Search

Widya Arafah, Merajut Kisah Manusia melalui Rumah Produksi Film - kompas.id

Tak disangka, Widya sangat menikmati proses pembuatan film. Petualangan kreatif memfilmkan kisah Aladdin membuat dia jatuh cinta pada kegiatan produksi film. Pada saat yang sama, ia berminat dalam penyutradaraan film.

Widya pun terus menambah pengetahuan tentang film. Salah satunya, dengan mencermati sejumlah film, antara lain film Lady Vengeance karya Park Chan Wook dan Whiplash karya Damien Chazelle. Dari film Lady Vengeance, ia terinspirasi dengan gaya visual Park Chan Wook. Sementara itu, dari film Whiplash, ia belajar bagaimana gaya Chazelle membangun karakter-karakter yang kuat dalam film.

Proses pengambilan gambar untuk proyek Sinema Sora.
ARSIP MALIK

Proses pengambilan gambar untuk proyek Sinema Sora.

”Aku juga jadi mikir, oh, ini fungsinya director. Kalau, misal, director-nya punya visual style yang menarik, itu juga bisa mengubah cerita filmnya. Bisa membuat pembawaan audiovisualnya jadi berbeda. Itu cukup meng-influence aku untuk mencoba eksplorasi style aku sebagai director,” ungkapnya.

Semakin tahu lebih banyak soal film, semakin ia sadar bahwa membuat film bukan perkara mudah. Prosesnya panjang dan rumit. Selain itu, untuk melahirkan karya film dibutuhkan wadah yang lebih stabil. Dari situlah ia memutuskan mendirikan rumah produksi film sendiri bernama Sinema Sora.

Sinema Sora tak hanya menjadi tempat berkarya, tetapi juga sebagai platform untuk menopang keberlangsungan proyek-proyeknya bersama sejumlah teman di lingkungan kampus.

”Akhirnya aku nekat bikin (film) sendiri karena waktu itu ada naskah yang ingin aku bikin jadi film. Terus, aku coba tanya ke teman-teman dan ternyata keadaan PH (rumah produksi) mereka memang lagi sulit. Ya, udah, aku bikin PH sendiri dan aku menggunakan Sinema Sora ini untuk funding,” papar perempuan yang baru lulus dari Jurusan Antropologi Sosial Universitas Indonesia itu, Rabu (31/1/2024).

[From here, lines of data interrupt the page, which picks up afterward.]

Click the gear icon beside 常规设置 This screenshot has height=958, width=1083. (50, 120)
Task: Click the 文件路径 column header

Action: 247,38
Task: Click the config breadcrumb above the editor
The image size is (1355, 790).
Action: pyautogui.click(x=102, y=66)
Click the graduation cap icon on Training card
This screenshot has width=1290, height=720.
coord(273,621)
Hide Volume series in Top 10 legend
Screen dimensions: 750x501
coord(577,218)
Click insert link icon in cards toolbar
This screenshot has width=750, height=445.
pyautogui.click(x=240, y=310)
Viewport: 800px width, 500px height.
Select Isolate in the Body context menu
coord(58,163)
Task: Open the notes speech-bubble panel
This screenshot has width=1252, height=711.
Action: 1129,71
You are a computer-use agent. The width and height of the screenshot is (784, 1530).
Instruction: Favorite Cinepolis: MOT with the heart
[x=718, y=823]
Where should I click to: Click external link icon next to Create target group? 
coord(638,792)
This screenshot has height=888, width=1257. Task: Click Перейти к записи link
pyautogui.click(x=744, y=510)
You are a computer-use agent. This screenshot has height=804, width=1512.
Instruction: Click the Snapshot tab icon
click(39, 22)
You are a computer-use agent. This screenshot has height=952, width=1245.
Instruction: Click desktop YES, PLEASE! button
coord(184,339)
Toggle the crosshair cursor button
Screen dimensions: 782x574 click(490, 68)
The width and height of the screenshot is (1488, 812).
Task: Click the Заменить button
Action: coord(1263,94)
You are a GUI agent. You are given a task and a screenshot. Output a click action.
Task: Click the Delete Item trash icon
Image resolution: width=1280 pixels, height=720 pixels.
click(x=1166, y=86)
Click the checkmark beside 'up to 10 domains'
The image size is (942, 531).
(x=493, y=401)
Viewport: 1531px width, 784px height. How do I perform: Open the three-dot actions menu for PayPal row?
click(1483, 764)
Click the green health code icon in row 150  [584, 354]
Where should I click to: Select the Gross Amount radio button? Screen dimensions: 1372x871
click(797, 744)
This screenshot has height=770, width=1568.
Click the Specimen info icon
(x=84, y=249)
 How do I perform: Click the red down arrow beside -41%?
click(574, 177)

Widya Arafah tengah menyutradarai proyek film Sinema Sora.
ARSIP AZKA HAEKAL

Widya Arafah tengah menyutradarai proyek film Sinema Sora.

Sebagai mahasiswi antropologi, Widya menyelami berbagai isu sosial, kemanusiaan, hingga kebudayaan. Alhasil, isu-isu itulah yang dituangkan dalam naskah dan film yang digarapnya. Itu sebabnya, karya-karyanya semasa kuliah memiliki sentuhan antropologis.

”Konsep-konsep antropologi sangat membantu aku buat nulis. Aku belajar bahwa tiap manusia punya kultur dan perspektif yang berbeda sehingga aku sebagai manusia juga berusaha untuk memahami manusia lain,” ujar Widya.

Proyek Sinema Sora berjudul Jakarsa (2023), misalnya, mengisahkan mimpi manusia yang tinggal di perkotaan. Ide naskah Jakarsa berangkat dari pemahaman antropologis tentang kompleksnya kehidupan manusia di kota.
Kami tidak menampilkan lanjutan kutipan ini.